* [Work to complete]
1/ According to the passage on first-century Christian gatherings, why was it not good for Adam to have only a personal relationship with God? Answer in one to three sentences.
2/ From the passage on first-century Christian gatherings, write out the part that opens with the words containing "Let’s look at" and closes with "as God intends.".
3/ In the passage on first-century Christian gatherings, who is cited as reminding readers that "Christianity is Jewish"?

* [Extract]
Earlier we learned that first century Christians showed their devotion to the fellowship by regularly gathering in public worship at the temple and in their homes.

But why did these first century Christians come together? What was their purpose for gathering in smaller groups in their homes as a community

Let’s look at three major reasons given in Scripture why believers should regularly gather in Christian community.

Spiritual Nurture and Growth

The first reason is for our spiritual nurture and growth.

Since God created us in his interpersonal, Triune image, we can only mature spiritually though significant relationships with others. After God created Adam he declared “It is not good for the man to be alone.” This is the first time in Scripture where God declares his creation “not good” (Gen 2:18).

Because God created Adam in his interpersonal image, it was not good for Adam to only have a personal relationship with God. He also needed to have significant relationships with others.

Likewise, when followers of Jesus are disconnected from ongoing, significant relationships with other believers, it’s not possible for them to mature spiritually as God intends.

The problem today is that many Christians see their relationship with God as mostly private and personal. When they learn from the Scriptures, it’s only through personal study or listening to public preaching. Even when they reach out to serve others in need, that too is often through private acts.
When Edith Schaeffer addresses this concern, she reminds us that “Christianity is Jewish.” Christianity, like Judaism, is a communal religion that stands in contrast to much of the privatized, individualistic forms of Christianity today, especially in the Western world.

In contrast, when we examine how first century Christians grew spiritually, it was mostly in community, in their smaller gatherings with each other in their homes.

So what did they do when they came together? Acts 2 tells us they prayed and praised God (42, 47), they learned the Apostles’ teaching (42), they had all things in common and broke bread and received their food with glad and generous hearts (44, 46), and they sold their possessions and gave generously to those who had need (45).

And what was the result? They had “favor with all the people” and “the Lord added to their number day by day those who were being saved” (47).

* [Exercise data]
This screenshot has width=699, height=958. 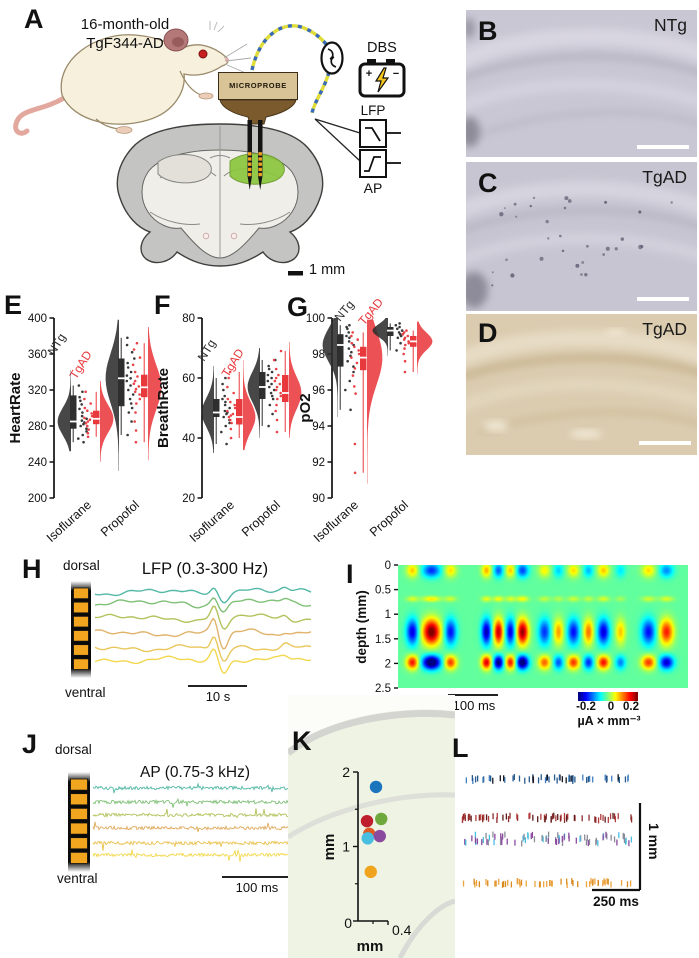 What do you see at coordinates (38, 499) in the screenshot?
I see `svg-text: 200` at bounding box center [38, 499].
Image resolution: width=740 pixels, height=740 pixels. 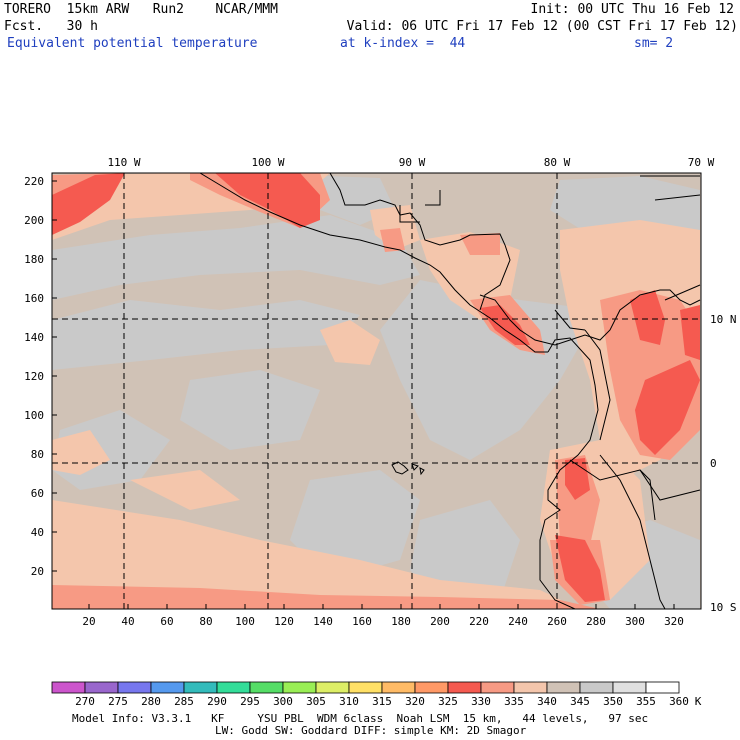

* [Task-by-task outputs]
1/ God created Adam in His interpersonal image, so a relationship with God alone was not sufficient. Adam also needed significant relationships with others.

2/
Let’s look at three major reasons given in Scripture why believers should regularly gather in Christian community.

Spiritual Nurture and Growth

The first reason is for our spiritual nurture and growth.

Since God created us in his interpersonal, Triune image, we can only mature spiritually though significant relationships with others. After God created Adam he declared “It is not good for the man to be alone.” This is the first time in Scripture where God declares his creation “not good” (Gen 2:18).

Because God created Adam in his interpersonal image, it was not good for Adam to only have a personal relationship with God. He also needed to have significant relationships with others.

Likewise, when followers of Jesus are disconnected from ongoing, significant relationships with other believers, it’s not possible for them to mature spiritually as God intends.

3/ Edith Schaeffer.